-- Record forniti --
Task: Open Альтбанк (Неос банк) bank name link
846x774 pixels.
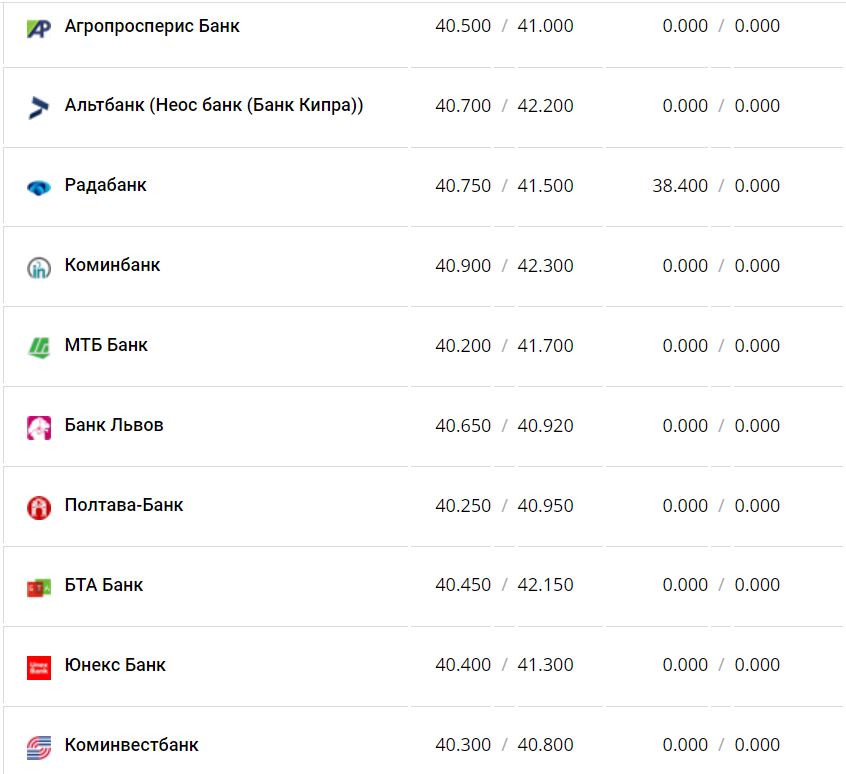Action: click(213, 105)
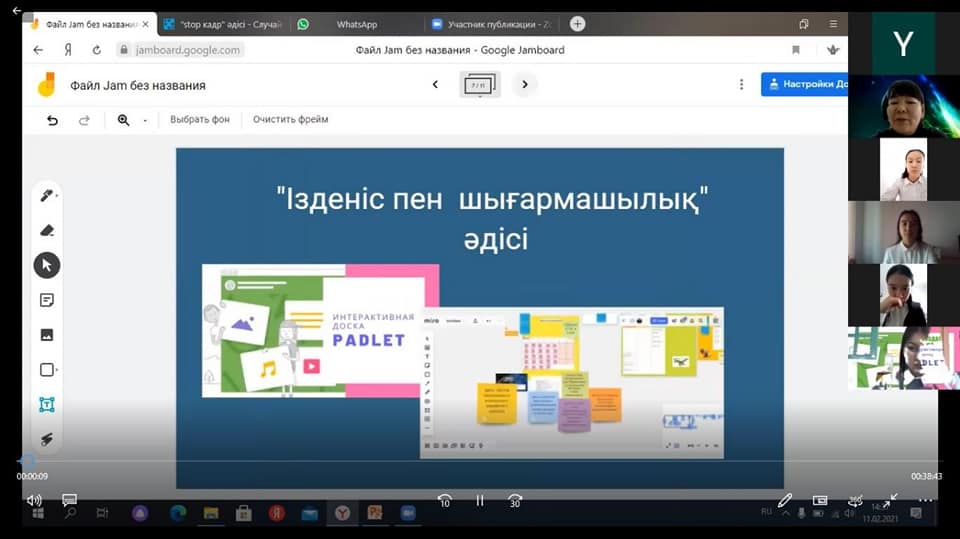This screenshot has width=960, height=539.
Task: Open the zoom level dropdown
Action: point(145,120)
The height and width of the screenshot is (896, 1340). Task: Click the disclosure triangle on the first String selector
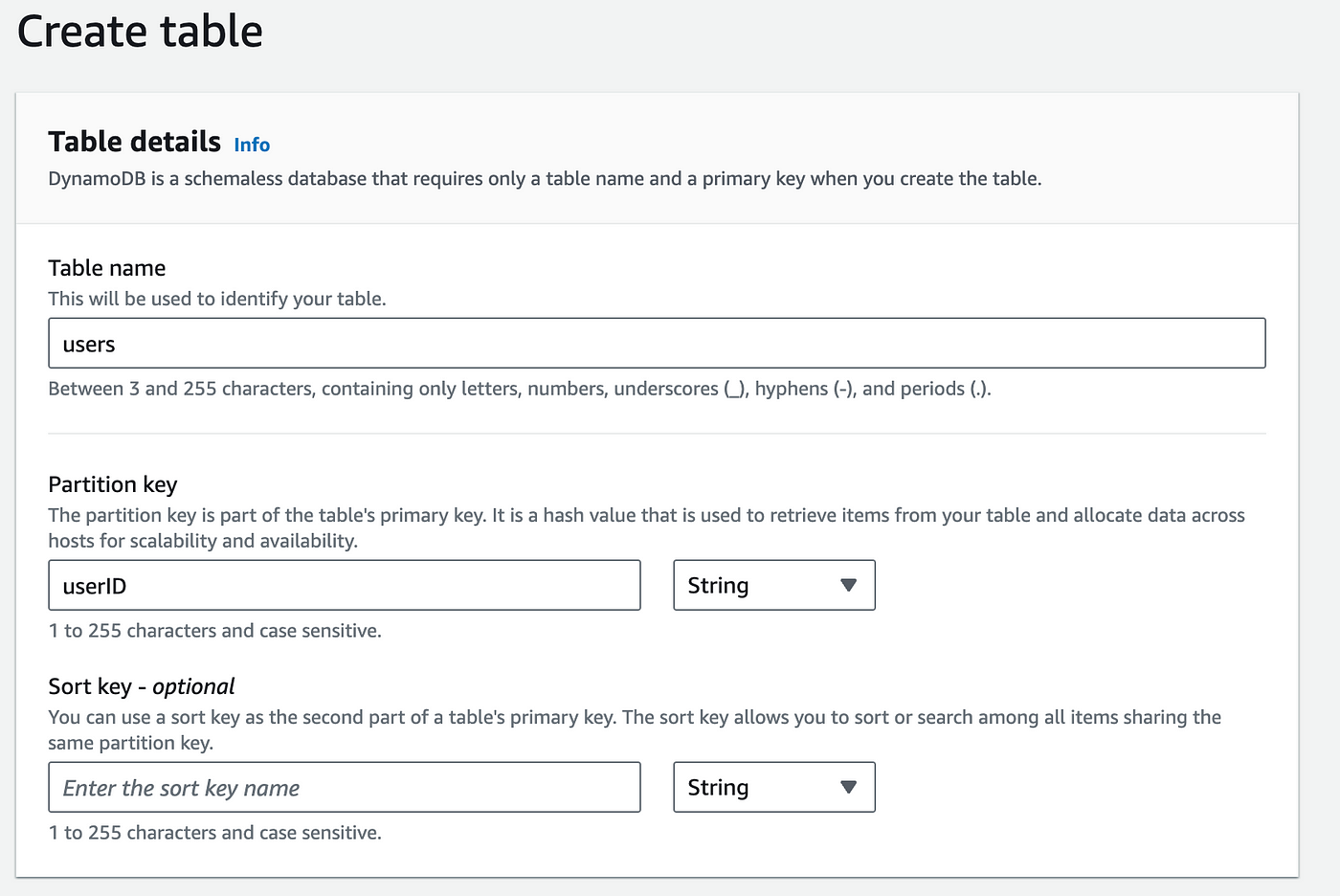pos(848,585)
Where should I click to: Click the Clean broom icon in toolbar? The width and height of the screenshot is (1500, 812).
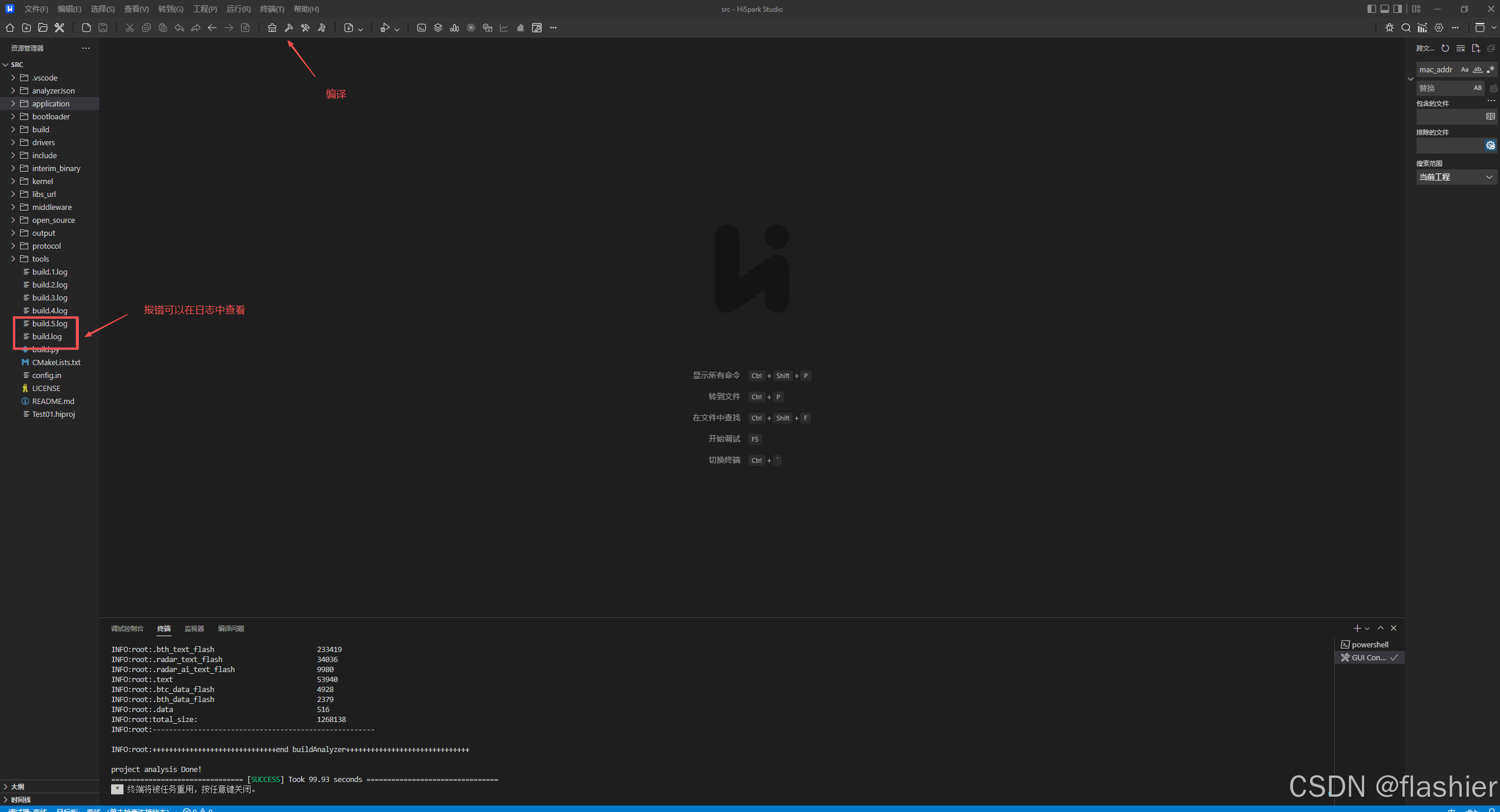[x=272, y=28]
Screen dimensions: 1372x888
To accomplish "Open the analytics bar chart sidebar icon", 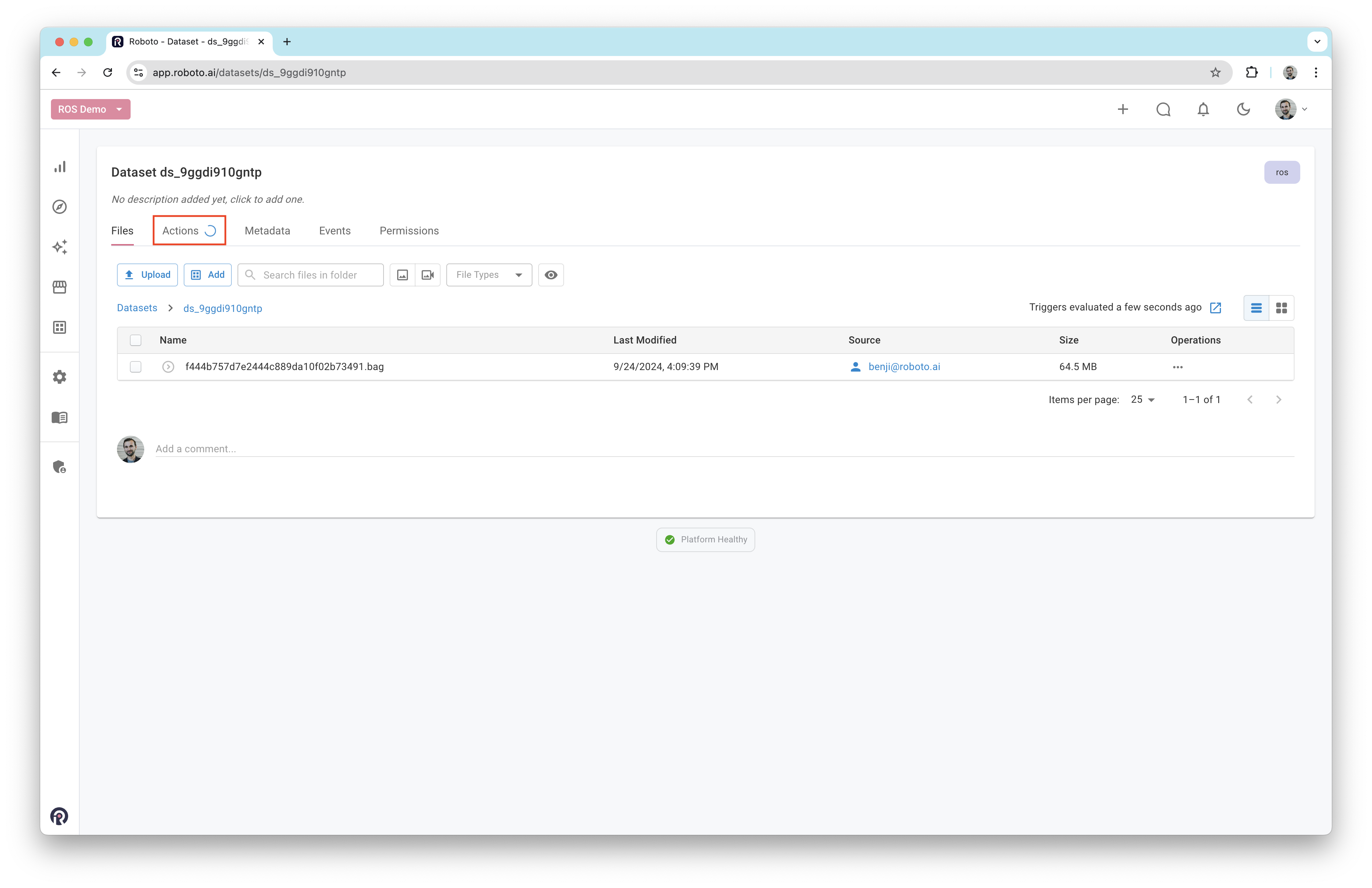I will tap(60, 167).
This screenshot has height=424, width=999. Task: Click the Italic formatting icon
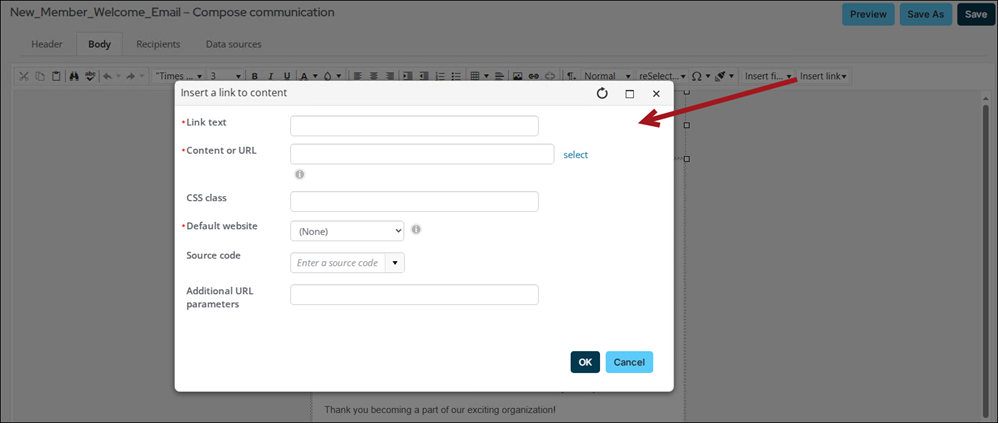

-- Consegna --
Riscrivi come elenco JSON di stringhe il tratto dei record dalla riga che contiene "The height and" fino alla riga che contiene "[x=272, y=28]", entrambe incluse. Metti una stringa per ogni riga, salta le righe vuote e lascia fuori le immagini.

-- Soluzione --
[
  "The height and width of the screenshot is (896, 1340). Task: Click the disclosure triangle on the first String selector",
  "pos(848,585)",
  "Where should I click to: Click the Clean broom icon in toolbar? The width and height of the screenshot is (1500, 812).",
  "[x=272, y=28]"
]